= The task =
Print exactly the line that contains "Image resolution: width=1339", then every following line through the end of the material; include nothing else and no pictures.

───── Data extracts ─────

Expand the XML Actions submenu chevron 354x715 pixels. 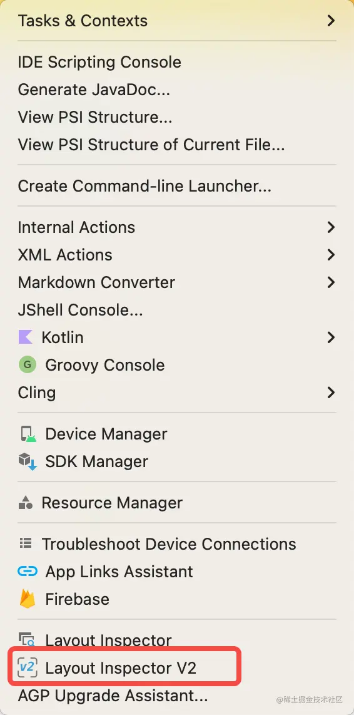point(331,254)
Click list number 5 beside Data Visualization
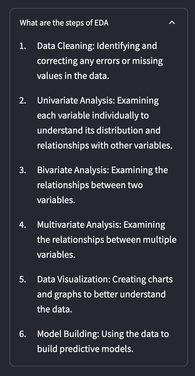This screenshot has width=195, height=376. [x=22, y=279]
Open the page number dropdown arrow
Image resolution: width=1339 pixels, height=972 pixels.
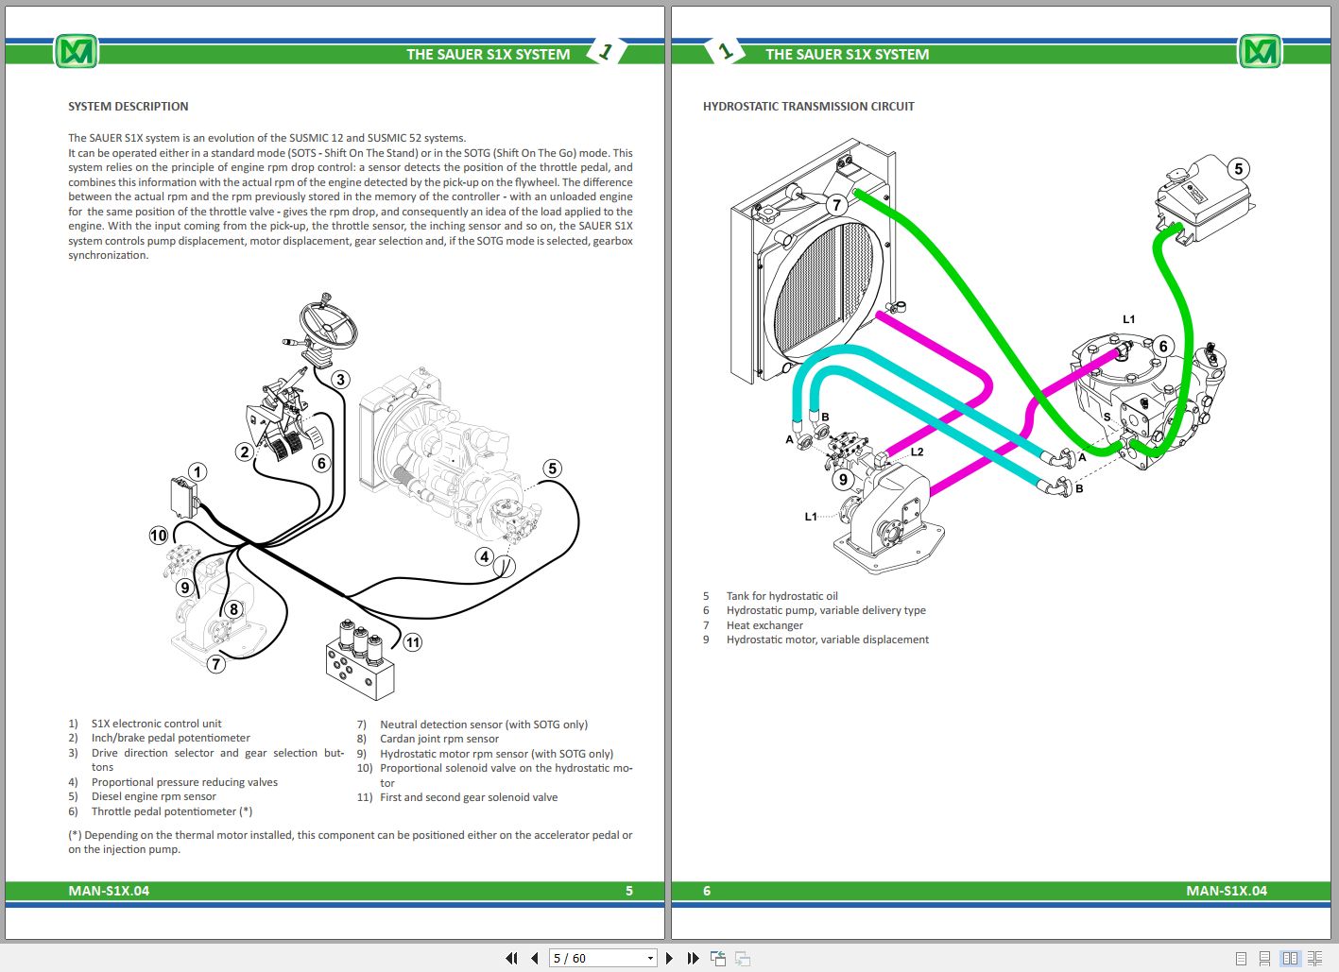point(650,958)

─────

= Exercise solution =
Image resolution: width=1339 pixels, height=972 pixels.
point(650,958)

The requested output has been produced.